Fig 1. Durability matrix

Publisher Confirms

Publisher confirms are necessary for achieving consistent writes. Without publisher confirms it is possible to lose messages. A confirm is sent to a publisher once a message has been written to disk. RabbitMQ does not write messages to disk on receipt but on a periodic basis, in the region of a few hundreds ms. When a queue is mirrored then an ack is only sent once all mirrors have also written their copy of the message to disk. This means that using confirms adds more latency, but if data safety is important to you then they are necessary.

Clustering with Quorum Queues

In order to survive the loss of a broker we need redundancy. We can join multiple RabbitMQ nodes into a cluster and then add additional redundancy by replicating queues across multiple nodes. That way if a single node dies we don't lose data and we stay available. 

Quorum queues are a replicated queue based on the Raft consensus algorithm. A quorum queue will usually have 3, 5 or 7 replicas (one leader, the rest being followers).

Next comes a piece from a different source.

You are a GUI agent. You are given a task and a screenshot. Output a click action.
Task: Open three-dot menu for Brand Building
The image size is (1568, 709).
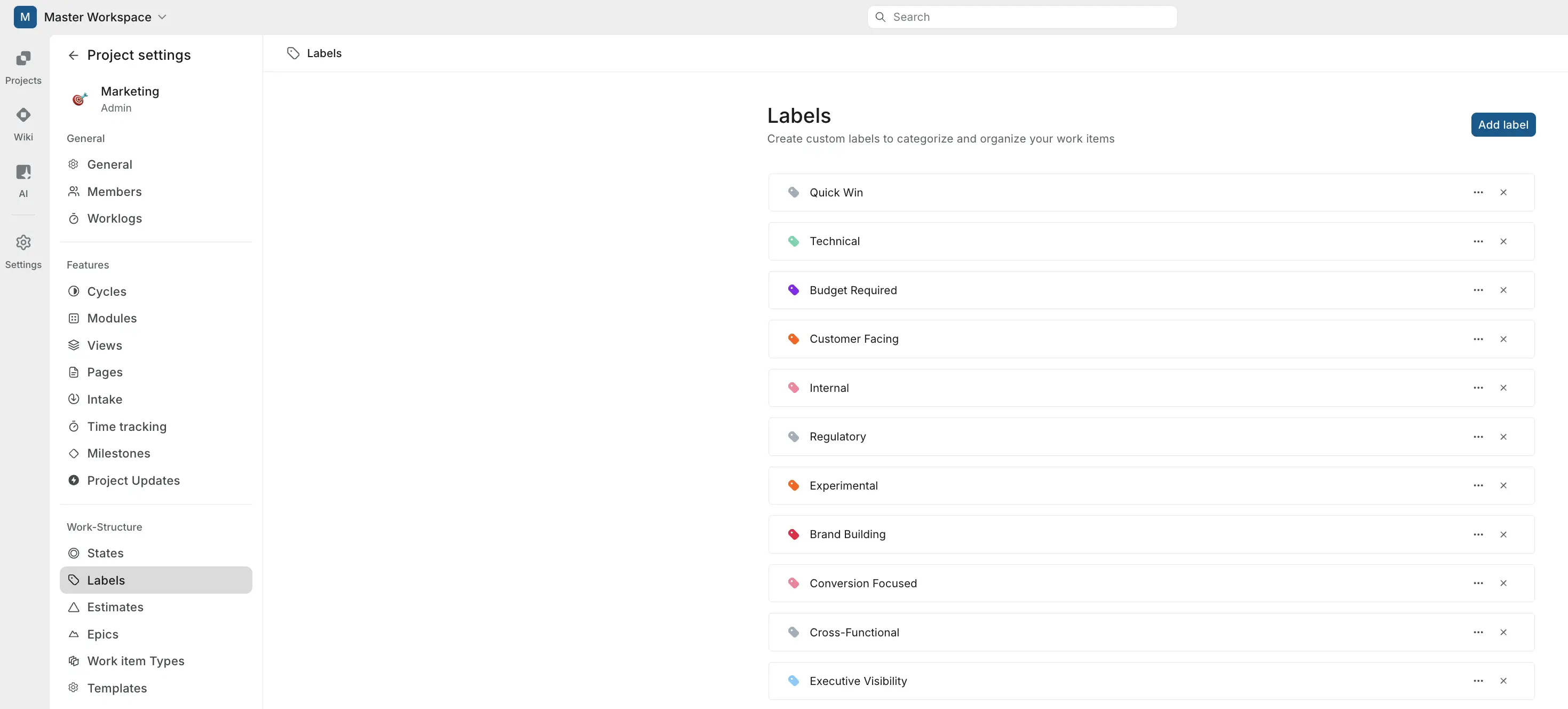tap(1478, 534)

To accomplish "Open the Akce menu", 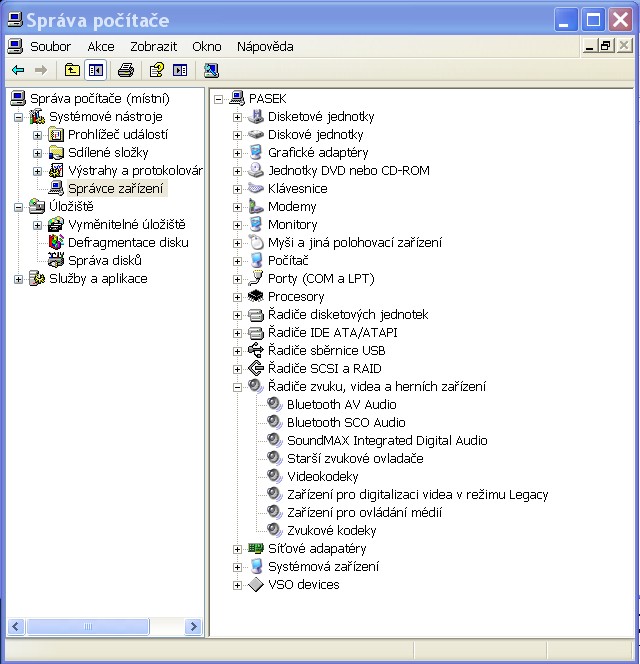I will pos(100,46).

A quorum means a majority. A message is guaranteed not to be lost as long as a majority of replicas are not permanently lost. Once a majority are lost, no guarantees are made. So if we permanently lose 2 nodes of a 3 node cluster, at the same time, then those messages may not be recoverable.

A quorum queue has:

  • one leader that receives all reads and writes

  • one or more followers that receive all messages and meta data from the leader. These followers do not exist for scaling out the reading of queues but solely for redundancy.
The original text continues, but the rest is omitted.